[The data]
########

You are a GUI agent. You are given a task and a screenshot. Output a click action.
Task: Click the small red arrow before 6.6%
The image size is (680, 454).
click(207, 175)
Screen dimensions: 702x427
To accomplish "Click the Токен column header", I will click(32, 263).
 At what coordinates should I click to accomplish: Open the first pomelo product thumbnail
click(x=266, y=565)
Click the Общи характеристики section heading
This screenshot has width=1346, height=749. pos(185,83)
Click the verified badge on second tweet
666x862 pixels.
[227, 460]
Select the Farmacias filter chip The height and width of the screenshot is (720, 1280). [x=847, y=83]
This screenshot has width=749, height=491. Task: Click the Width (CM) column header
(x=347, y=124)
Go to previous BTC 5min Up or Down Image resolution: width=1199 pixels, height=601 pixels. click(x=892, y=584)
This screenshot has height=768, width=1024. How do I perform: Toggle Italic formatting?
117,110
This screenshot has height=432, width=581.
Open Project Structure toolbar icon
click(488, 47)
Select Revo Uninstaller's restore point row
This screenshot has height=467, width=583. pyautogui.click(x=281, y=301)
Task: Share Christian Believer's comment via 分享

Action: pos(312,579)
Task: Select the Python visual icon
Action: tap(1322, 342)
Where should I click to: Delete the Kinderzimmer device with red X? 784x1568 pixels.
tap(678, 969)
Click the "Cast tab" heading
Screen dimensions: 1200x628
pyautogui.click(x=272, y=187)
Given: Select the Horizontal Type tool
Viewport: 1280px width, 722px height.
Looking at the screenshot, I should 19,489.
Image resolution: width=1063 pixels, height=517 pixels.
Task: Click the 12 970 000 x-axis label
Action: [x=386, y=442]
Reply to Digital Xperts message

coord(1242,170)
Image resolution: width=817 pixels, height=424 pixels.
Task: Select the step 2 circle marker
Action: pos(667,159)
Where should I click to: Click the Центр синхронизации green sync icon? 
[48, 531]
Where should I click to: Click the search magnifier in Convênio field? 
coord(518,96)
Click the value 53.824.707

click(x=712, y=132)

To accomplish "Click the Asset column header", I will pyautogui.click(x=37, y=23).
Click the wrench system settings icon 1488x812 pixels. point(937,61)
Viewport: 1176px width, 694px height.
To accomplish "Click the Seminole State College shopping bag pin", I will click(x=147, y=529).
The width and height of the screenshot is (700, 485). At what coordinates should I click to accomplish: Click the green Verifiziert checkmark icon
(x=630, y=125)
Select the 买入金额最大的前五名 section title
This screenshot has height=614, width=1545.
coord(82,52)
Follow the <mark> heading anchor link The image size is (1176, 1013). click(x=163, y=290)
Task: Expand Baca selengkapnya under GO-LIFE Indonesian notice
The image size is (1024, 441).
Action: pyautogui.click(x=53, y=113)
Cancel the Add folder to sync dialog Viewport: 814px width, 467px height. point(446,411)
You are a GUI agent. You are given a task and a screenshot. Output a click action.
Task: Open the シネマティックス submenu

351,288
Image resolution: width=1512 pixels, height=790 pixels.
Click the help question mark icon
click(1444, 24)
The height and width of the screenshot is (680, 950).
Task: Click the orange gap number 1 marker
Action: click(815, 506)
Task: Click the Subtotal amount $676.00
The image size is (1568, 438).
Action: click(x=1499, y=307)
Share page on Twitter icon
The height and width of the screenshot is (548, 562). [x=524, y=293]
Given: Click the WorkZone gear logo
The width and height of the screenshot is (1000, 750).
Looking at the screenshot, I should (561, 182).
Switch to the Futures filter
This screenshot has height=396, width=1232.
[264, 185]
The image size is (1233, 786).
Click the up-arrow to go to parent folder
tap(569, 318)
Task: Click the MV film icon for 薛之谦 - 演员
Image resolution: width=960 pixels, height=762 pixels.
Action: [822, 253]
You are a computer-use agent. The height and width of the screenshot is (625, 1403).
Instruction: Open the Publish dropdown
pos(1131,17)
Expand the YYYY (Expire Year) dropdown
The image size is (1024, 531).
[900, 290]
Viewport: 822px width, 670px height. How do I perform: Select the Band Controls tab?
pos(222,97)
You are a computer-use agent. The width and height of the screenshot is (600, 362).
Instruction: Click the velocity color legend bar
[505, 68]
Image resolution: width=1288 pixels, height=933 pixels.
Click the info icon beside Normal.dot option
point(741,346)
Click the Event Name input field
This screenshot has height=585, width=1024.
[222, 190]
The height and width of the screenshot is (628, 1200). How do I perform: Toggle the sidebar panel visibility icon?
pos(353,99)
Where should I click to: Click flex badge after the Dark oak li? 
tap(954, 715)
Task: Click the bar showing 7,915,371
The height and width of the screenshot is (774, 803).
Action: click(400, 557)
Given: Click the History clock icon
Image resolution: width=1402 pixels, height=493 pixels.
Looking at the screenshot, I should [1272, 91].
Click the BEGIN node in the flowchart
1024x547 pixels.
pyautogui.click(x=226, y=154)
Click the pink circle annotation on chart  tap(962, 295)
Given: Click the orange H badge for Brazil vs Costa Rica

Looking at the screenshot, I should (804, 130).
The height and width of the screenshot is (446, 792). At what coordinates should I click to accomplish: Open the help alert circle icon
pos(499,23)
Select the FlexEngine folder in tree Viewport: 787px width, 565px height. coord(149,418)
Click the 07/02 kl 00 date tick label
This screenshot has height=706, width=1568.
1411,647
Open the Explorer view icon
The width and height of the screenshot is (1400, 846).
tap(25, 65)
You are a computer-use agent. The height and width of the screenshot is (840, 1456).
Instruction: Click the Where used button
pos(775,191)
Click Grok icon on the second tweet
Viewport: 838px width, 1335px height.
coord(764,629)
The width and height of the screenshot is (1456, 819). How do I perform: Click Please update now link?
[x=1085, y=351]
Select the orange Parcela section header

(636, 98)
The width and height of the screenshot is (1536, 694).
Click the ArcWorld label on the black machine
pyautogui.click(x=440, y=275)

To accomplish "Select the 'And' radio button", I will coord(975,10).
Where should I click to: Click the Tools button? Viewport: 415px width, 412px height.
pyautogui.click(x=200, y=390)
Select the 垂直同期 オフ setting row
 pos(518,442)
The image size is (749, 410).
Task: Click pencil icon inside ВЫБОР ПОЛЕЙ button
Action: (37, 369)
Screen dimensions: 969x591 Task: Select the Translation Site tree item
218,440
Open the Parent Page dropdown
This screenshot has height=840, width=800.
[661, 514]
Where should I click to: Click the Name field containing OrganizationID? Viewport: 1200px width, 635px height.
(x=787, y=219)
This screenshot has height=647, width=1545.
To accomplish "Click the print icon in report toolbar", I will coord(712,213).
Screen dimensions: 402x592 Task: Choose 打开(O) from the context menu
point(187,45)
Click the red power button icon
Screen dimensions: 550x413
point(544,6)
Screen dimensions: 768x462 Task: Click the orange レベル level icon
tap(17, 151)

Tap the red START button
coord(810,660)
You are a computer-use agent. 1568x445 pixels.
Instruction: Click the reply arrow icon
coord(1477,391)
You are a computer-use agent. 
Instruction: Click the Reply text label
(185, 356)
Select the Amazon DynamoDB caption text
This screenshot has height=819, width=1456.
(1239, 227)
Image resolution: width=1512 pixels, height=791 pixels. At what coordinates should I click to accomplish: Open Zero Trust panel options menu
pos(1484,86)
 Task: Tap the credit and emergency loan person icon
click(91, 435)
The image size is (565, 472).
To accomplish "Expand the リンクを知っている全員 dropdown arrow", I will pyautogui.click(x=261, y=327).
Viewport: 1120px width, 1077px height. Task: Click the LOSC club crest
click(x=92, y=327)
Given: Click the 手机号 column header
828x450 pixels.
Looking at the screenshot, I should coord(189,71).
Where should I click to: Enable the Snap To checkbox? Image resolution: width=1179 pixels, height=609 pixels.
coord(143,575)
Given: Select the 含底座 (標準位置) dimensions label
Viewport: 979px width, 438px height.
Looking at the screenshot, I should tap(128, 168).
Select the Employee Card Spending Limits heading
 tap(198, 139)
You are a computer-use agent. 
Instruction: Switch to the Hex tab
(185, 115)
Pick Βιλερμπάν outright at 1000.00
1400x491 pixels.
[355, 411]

########

[Exercise] Lines of the material may hold the string "computer". Copy each one that does.

[Result for this task]
You are a computer-use agent. The height and width of the screenshot is (625, 1403).
You are a computer-use agent. The width and height of the screenshot is (600, 362).
You are a computer-use agent. The height and width of the screenshot is (840, 1456).
You are a computer-use agent. 1568x445 pixels.
You are a computer-use agent. 
You are a computer-use agent. 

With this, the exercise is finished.